Help! Ellipse/tangent question driving me crazy

[GilbertKeithChesterton]

Question is from Schaum's Guide to Calculus, p.97 q.18:

For the ellipse [MATH][/MATH][MATH]b^2x^2+a^2y^2=a^2b^2[I][/I][/MATH] show that the equations of its tangent lines of slope m are [MATH]y=mx \pm \sqrt{a^2m^2+b^2}[/MATH]
Question is in chapter on tangent lines and is mostly based on taking implicit derivatives and plugging into point-slope format for the tangent lines. I've seen complicated derivations based on substituting mx+c into the ellipse question and solving for c (by setting the discriminant of the quadratic to zero) but I'm 99.999% certain the book isn't asking for this as that would be far more complex than anything yet covered up to this point.

Really appreciate any help anyone can offer here!

Andrew

 

[Steven G]

First you need to find all the points on the ellipse whose slopes are m. Then for each of those points you need to find the equation of the tangent line. This part is easy since you have the slope (m) and the points.

Therefore the main part of this problem is finding all the points on the ellipses whose tangent lines have a slope of m.

Please find these points, post back and we can go from there.

 

[GilbertKeithChesterton]

Hello, with the slope being the(from implicit differentiation) [MATH]y'=-\frac{b^2x}{a^2y}[/MATH], this would be the slope [MATH]m[/MATH] at all points [MATH](x_1,y_1)[/MATH], correct?

 

[Steven G]

Hello, with the slope being the(from implicit differentiation) [MATH]y'=-\frac{b^2x}{a^2y}[/MATH], this would be the slope [MATH]m[/MATH] at all points [MATH](x_1,y_1)[/MATH], correct?

No, that is not correct. You found, if I remember correctly, the correct y'. Now what exactly do you mean y' would be the slope m at all points (x1,y1)?? Do these points at least have to be on the ellipse?? Image m is instead 3. What would you do then. In fact try to do the problem if you were told that m = 3. Then redo it the same exact way exact use m. I do not think that you realize that m is a constant. It does NOT CHANGE.
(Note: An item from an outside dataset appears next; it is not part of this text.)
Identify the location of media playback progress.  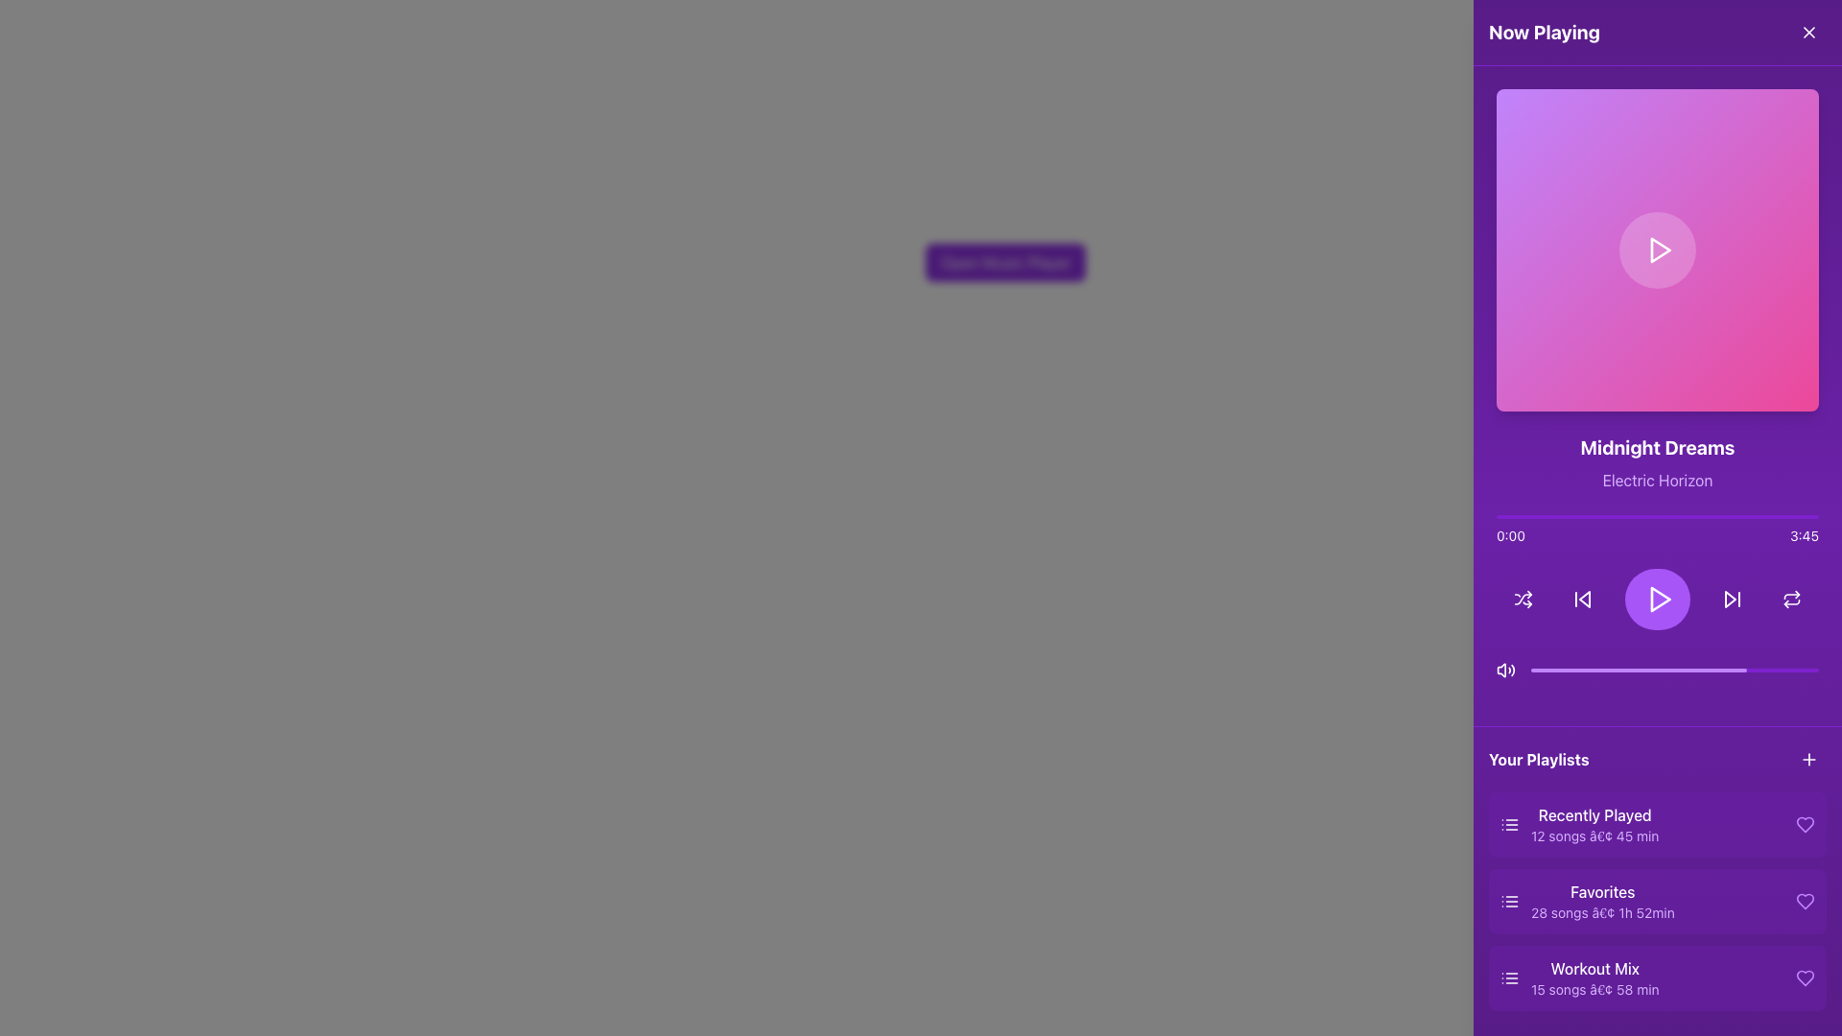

Please try to do the problem with 3 instead of m (or use m but think 3!) and see what you get. NOT every point on the ellipse have a slope of m, just like every point on the ellipse does not have a slope of 3.

 

[HallsofIvy]

Hello, with the slope being the(from implicit differentiation) [MATH]y'=-\frac{b^2x}{a^2y}[/MATH], this would be the slope [MATH]m[/MATH] at all points [MATH](x_1,y_1)[/MATH], correct?

Yes, and so [math]-\frac{b^2x_1}{a^2y_1}= m[/math] leading to [math]y_1= -\frac{b^2x_1}{ma^2}[/math]. Also, [math](x_1, y_1)[/math] is a point on the ellipse [math]\frac{x^2}{a^2}+ \frac{y^2}{b^2}= 1[/math] so also [math]y_1= \pm b\sqrt{1- \frac{x_1^2}{a^2}}[/math].